🤖 AI Summary
FLOPS regularization underperforms in non-symmetric sparse retrieval (where queries are not encoded), limiting inference efficiency. Method: This paper introduces, for the first time, an end-to-end trainable sparsification framework based on the $ell_0$ norm into this paradigm. It proposes an $ell_0$-relaxed approximation, a differentiable hard-thresholding operator, and a two-stage sparse training strategy—eliminating hand-crafted rules and enabling truly inference-free query processing with zero parameters and zero computation on the query side.
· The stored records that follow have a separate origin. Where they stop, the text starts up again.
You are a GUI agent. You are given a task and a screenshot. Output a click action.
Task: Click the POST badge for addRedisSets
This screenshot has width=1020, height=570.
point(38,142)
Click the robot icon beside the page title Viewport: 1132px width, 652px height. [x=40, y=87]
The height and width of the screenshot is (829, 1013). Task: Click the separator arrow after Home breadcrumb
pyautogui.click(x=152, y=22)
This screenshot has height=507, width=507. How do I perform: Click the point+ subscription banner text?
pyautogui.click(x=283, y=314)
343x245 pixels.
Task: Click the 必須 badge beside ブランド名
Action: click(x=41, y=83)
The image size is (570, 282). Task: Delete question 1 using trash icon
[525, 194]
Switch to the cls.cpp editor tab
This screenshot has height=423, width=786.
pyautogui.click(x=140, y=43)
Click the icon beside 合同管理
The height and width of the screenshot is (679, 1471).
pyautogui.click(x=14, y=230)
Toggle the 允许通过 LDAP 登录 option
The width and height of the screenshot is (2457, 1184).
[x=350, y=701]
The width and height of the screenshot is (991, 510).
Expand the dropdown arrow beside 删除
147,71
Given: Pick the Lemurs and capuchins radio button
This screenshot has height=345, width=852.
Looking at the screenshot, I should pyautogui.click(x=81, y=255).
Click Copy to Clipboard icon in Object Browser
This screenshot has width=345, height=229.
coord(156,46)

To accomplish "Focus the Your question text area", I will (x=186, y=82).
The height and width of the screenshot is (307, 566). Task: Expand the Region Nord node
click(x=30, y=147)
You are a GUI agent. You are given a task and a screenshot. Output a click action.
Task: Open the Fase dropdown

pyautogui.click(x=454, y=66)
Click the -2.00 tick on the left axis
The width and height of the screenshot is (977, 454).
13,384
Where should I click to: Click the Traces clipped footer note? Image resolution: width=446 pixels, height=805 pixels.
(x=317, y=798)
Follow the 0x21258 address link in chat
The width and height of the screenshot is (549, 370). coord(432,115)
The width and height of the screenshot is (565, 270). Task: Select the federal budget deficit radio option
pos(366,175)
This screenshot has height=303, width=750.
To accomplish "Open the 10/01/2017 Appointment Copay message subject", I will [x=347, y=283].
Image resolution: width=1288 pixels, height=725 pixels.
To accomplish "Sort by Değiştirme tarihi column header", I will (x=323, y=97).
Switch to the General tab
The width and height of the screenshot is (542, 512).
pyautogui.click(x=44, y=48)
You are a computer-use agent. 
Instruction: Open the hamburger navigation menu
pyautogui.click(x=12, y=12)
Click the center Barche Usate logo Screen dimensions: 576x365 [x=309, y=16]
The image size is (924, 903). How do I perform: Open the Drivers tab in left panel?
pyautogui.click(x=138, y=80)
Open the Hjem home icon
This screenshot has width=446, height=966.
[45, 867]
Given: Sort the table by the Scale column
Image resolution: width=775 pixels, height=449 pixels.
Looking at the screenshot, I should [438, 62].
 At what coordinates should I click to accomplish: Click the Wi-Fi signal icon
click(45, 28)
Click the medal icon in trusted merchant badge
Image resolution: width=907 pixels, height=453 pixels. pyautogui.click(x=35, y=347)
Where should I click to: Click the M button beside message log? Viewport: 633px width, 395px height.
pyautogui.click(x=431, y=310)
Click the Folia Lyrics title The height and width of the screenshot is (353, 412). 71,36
Contribution/Results: Evaluated on the BEIR cross-domain benchmark, our method achieves state-of-the-art performance among inference-free sparse retrievers, matching mainstream Siamese sparse models in effectiveness while significantly reducing online latency and computational resource overhead.
📝 Abstract
With increasing demands for efficiency, information retrieval has developed a branch of sparse retrieval, further advancing towards inference-free retrieval where the documents are encoded during indexing time and there is no model-inference for queries. Existing sparse retrieval models rely on FLOPS regularization for sparsification, while this mechanism was originally designed for Siamese encoders, it is considered to be suboptimal in inference-free scenarios which is asymmetric. Previous attempts to adapt FLOPS for inference-free scenarios have been limited to rule-based methods, leaving the potential of sparsification approaches for inference-free retrieval models largely unexplored. In this paper, we explore $ell_0$ inspired sparsification manner for inference-free retrievers. Through comprehensive out-of-domain evaluation on the BEIR benchmark, our method achieves state-of-the-art performance among inference-free sparse retrieval models and is comparable to leading Siamese sparse retrieval models. Furthermore, we provide insights into the trade-off between retrieval effectiveness and computational efficiency, demonstrating practical value for real-world applications.